Main Differential Diagnoses

  • Neuropathies can be classified based on the main pathologic process into axonal neuropathies, demyelinating neuropathies, or mixed neuropathies

    • Examples of axonopathies include vasculitis; trauma; diabetic neuropathy; drug toxicity; alcoholic neuropathy; amyloid neuropathy; hypothyroidism; polyneuropathy, organomegaly, endocrinopathy, M-protein, and skin changes (POEMS); and hereditary axonal neuropathies such as Charcot-Marie-Tooth disease type 2

    • Examples of demyelinating neuropathies include autoimmune demyelination (Guillain-Barré syndrome and chronic inflammatory demyelinating polyradiculoneuropathy), hereditary demyelinating neuropathies such as Charcot-Marie-Tooth disease type 1, paraproteinemic neuropathy, and diphtheric neuropathy

  • The pathologic changes described here are nonspecific and may be seen in neuropathies of varied etiologies

  • Only a small group of peripheral neuropathies show disease-specific pathologic features including vasculitis, amyloid neuropathy, leprosy, sarcoid, hereditary motor and sensory neuropathies, and neuropathy associated with neoplasms

Fig 1, Peripheral nerve disorders.
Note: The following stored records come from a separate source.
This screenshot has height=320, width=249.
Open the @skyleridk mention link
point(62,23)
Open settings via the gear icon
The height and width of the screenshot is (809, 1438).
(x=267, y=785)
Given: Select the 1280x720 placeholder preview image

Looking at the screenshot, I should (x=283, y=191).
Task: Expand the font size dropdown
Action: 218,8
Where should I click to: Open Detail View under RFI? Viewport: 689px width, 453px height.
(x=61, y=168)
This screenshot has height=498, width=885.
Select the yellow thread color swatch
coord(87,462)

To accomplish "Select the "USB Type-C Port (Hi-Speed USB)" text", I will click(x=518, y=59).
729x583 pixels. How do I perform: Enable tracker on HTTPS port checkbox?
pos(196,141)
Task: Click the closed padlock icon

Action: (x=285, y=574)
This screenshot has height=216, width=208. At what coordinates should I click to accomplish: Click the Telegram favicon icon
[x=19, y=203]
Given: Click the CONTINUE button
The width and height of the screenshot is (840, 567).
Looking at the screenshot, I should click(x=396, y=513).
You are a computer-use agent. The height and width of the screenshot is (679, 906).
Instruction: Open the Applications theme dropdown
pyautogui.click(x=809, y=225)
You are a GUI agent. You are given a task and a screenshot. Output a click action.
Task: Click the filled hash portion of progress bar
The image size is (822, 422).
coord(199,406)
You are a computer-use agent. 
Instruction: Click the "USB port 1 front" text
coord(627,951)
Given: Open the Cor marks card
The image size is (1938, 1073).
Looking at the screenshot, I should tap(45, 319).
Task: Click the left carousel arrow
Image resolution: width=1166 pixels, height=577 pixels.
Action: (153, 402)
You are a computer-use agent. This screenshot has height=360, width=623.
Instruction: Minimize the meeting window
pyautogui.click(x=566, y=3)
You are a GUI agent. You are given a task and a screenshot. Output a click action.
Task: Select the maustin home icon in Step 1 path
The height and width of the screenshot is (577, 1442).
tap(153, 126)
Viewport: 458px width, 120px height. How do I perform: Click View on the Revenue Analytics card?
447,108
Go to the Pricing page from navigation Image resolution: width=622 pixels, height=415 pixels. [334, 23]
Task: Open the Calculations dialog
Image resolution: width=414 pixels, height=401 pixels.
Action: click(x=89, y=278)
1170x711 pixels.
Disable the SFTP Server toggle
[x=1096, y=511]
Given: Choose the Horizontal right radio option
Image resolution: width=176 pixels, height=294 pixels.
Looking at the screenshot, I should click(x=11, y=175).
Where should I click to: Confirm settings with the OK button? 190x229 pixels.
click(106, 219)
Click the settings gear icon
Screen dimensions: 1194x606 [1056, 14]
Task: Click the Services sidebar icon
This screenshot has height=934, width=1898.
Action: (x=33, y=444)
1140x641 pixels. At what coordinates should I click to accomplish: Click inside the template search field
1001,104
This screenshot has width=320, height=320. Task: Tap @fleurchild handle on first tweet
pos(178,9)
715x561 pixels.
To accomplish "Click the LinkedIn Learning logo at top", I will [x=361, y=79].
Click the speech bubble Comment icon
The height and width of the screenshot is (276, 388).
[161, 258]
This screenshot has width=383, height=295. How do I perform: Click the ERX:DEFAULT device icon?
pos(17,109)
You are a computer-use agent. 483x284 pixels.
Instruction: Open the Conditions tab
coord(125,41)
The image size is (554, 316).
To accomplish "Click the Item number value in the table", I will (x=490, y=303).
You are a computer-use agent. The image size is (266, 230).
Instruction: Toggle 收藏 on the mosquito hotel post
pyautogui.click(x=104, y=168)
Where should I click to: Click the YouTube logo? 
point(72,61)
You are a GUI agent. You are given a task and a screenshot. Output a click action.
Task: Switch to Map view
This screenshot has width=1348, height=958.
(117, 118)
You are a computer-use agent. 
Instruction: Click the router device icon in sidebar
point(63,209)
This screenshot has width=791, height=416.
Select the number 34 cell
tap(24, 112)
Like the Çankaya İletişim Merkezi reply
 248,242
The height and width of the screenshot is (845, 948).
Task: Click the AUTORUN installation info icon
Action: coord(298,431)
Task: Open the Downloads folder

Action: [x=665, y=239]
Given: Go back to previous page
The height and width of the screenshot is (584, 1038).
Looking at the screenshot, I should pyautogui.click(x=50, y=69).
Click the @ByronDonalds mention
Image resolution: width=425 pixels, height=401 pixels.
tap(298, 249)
Toluidine blue–stained section of peripheral nerve reveals large diameter axons with thin myelin sheath ( arrow ), suggestive of demyelination with remyelination.

Fig 2, Peripheral nerve disorders. Wallerian degeneration with macrophage ( arrow ) ingesting myelin and axonal debris.

Fig 3, Peripheral nerve disorders. H&E stain of myelin ovoids in Wallerian degeneration.

Fig 4, Peripheral nerve disorders. Regenerative clusters characterized by groups of small-diameter thinly myelinated axons, indicating axonal regeneration.

Fig 5, Peripheral nerve disorders. Toluidine blue–stained section of a peripheral nerve with chronic axonal neuropathy reveals marked reduction of large-diameter myelinated axons.

Fig 6, Peripheral nerve disorders. Electron microscopy of a peripheral nerve reveals significant small-fiber loss with collagen pockets consisting of Schwann cell processes surrounding collagen fibrils.

Fig 7, Peripheral nerve disorders. Acute necrotizing vasculitis affecting the peripheral nerve (H&E stain).